Issue #10: There Are Green Pastures Ahead

Seeking Shalom Among Shambles

Written by: Brendan McGee
Published: December 17th, 2006

Over thanksgiving break I returned to my old stomping grounds of southeastern Connecticut to enjoy some time away. Like most of us who are able to go home for break, I went to the church that I had grown up attending. At my church, we had a pleasant thanksgiving service where we sang a few pleasant songs and listened to some pleasantly touching testimonies of people who had been dealing with pain but since had conquered their weakness in exchange for a period of pleasantly artificial joy.

What is our infatuation with writing off our problems as God’s will?

Let me give you an example. One of the elders of my church interviewed a husband and wife and their severely handicapped daughter. She had been born with a kind of chromosome malfunction that ensured a highly underdeveloped mind and body. The family went on to describe the difficulties that are accompanied by having a child with those handicaps.

However, they assured all of us pleasant people in the audience that their problem was nothing to be concerned about, since they knew it was in God’s will for their daughter to be born that way. One might be tempted to ask how God could will that sort of misfortune on that family, or more importantly on the girl herself. They assured us that God was teaching them a great many things through their difficulty; that someday their problem would be solved and someday their troubles would make sense when God showed them the big picture in heaven. The family finished their interview to many murmurs of assent and mms of approval. The elder went on to pray, thanking God for his sovereignty over situations similar to this family’s.

I guess for me, it just doesn’t add up.

In my mind there is this ideal reality for which both God and creation are yearning. The Jews called it Shalom.
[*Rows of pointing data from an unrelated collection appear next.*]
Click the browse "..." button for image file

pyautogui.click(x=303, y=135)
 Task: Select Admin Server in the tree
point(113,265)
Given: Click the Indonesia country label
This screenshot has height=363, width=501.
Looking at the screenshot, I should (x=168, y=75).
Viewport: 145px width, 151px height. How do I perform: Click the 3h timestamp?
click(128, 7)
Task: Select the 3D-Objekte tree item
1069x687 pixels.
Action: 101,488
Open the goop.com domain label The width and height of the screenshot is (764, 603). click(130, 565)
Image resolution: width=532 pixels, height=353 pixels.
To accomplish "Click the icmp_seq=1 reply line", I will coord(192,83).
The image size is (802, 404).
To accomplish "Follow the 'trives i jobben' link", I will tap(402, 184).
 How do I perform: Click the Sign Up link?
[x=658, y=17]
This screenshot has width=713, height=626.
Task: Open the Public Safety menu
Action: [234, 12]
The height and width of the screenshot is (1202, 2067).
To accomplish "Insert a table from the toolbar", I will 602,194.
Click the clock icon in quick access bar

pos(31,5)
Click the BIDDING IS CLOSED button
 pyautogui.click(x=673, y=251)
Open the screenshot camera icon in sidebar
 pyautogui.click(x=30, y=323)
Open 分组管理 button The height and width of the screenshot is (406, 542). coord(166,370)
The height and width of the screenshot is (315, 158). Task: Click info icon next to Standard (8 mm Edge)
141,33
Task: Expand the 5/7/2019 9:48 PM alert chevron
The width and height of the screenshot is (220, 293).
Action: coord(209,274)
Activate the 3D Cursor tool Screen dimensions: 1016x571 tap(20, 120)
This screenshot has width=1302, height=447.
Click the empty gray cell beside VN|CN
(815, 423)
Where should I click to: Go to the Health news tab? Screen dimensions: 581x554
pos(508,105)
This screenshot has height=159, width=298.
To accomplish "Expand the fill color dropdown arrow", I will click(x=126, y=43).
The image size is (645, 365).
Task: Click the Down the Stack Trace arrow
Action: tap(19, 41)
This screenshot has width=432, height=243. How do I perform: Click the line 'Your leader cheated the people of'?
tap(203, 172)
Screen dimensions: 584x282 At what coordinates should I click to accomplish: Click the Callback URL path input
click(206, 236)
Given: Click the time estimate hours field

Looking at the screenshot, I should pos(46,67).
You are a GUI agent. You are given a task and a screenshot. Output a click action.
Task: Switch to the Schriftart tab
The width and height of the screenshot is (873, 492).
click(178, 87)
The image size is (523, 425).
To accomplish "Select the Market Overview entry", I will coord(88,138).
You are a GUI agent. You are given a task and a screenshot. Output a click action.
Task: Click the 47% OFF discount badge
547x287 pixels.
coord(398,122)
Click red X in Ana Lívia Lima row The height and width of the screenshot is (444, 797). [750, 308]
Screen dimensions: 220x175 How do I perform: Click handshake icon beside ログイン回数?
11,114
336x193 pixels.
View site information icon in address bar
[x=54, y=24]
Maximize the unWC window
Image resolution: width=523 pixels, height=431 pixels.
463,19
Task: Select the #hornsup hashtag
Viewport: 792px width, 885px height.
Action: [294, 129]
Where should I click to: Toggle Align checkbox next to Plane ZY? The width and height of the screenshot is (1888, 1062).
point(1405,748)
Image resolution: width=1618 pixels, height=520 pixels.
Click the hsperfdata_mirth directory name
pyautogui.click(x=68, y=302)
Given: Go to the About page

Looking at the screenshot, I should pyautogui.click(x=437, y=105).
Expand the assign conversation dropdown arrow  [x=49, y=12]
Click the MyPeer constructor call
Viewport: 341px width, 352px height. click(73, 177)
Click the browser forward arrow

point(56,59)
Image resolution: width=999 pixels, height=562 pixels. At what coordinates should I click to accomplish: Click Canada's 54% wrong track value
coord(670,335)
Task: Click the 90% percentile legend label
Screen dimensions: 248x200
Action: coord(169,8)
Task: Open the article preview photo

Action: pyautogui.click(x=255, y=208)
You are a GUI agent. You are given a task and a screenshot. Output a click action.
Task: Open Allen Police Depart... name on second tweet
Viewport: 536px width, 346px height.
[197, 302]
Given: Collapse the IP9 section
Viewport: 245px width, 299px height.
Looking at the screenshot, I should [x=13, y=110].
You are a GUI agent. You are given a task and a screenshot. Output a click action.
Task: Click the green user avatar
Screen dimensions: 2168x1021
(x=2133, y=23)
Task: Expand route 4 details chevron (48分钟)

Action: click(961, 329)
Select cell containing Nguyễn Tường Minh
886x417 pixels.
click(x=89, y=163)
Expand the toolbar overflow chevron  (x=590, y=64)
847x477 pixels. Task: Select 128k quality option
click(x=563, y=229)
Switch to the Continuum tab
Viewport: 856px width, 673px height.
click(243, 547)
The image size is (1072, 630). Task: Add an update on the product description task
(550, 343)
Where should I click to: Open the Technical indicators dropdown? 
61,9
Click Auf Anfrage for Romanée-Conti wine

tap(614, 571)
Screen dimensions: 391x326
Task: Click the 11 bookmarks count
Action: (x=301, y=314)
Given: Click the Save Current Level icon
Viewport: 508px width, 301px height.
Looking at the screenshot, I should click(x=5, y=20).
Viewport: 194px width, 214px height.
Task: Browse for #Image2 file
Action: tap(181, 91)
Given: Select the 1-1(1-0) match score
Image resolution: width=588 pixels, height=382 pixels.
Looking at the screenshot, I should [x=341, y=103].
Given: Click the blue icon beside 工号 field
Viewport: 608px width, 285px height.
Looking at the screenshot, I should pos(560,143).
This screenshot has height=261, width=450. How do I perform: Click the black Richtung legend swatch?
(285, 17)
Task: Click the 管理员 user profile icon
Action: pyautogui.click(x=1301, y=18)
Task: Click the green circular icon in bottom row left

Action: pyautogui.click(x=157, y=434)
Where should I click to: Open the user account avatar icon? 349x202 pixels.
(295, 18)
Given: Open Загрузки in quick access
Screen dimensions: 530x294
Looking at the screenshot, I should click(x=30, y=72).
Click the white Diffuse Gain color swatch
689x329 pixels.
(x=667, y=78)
I think Christians call it heaven, though for many of us our conception of this reality is a little off base at best. In any case, there is harmony, or ultimate peace between heaven and earth. We as humans live fruitfully, engaging in meaningful labor under the righteous rule of God while our full spiritual significance is constantly being realized. All of creation is bursting with potential, growing and changing and living.

What we see here on earth is almost always the opposite of this. We see the corruption of our potential as human beings as we are always forgetting that potential. We do this when we fail to realize the imago dei in every individual. When we compromise someone’s humanity simply because of the way they dress, or the things they think, or the breadth of their intellect, we reduce the significance God has placed on them. I can hardly go ten seconds without doing this. We see whole species going extinct, their purposes and beauty gone forever. It’s very obvious that this is not the reality that God intended, nor willed.

So why then is my church so ready to attribute the misrepresentation of this family’s daughter as God’s will? More importantly, why is my church so ready to celebrate the compartmentalization of their difficulty and pain? They admire this family’s ability to shrug off their problem in order to reaffirm their concept of Jesus as the instant cure-all to life’s difficulties, or at least the paradigm by which to understand pain.

So then how do we fit something like the malfunction of a human being’s chromosomes into our Christ-centered view of the world? While I can’t answer that question, I can tell you what I think about the manifestation of God’s will in human beings. It certainly isn’t manifested in the corruption of human beings. I believe that it is manifested in the goodness that can yet still flow from human beings. I would argue that the realization of God’s will on earth in bringing Shalom is fundamentally tied to our actions as his creation. Another way of saying this is that we are the medium by which God desires to bring peace and justice and reconciliation to this world, and Jesus’ act of redemption allows us to do that.

So let’s stop pretending that it is God’s will for us to experience pain.

I envision a church where a family can share their difficulty in an honest way without having to adhere to a religious philosophy for pain. At this church the congregation can mourn with them, and even weep with them over the degeneration of creation, and the sub-nature of our human existence. At this church the objective would be to motivate people to realize the potential for every human being to be a positive influence in the world and encourage them to pursue that, rather then give them the misconception that someday everything will be alright and we don’t need to worry about it. Thanksgiving would be a time where this church could celebrate the good things its people had done in their community and the ways Jesus was empowering them to change the world, rather than invent reasons to feel a false joy. At this church, suffering would be engaged and not compartmentalized.

And at this church, honesty would be more valuable than easy answers.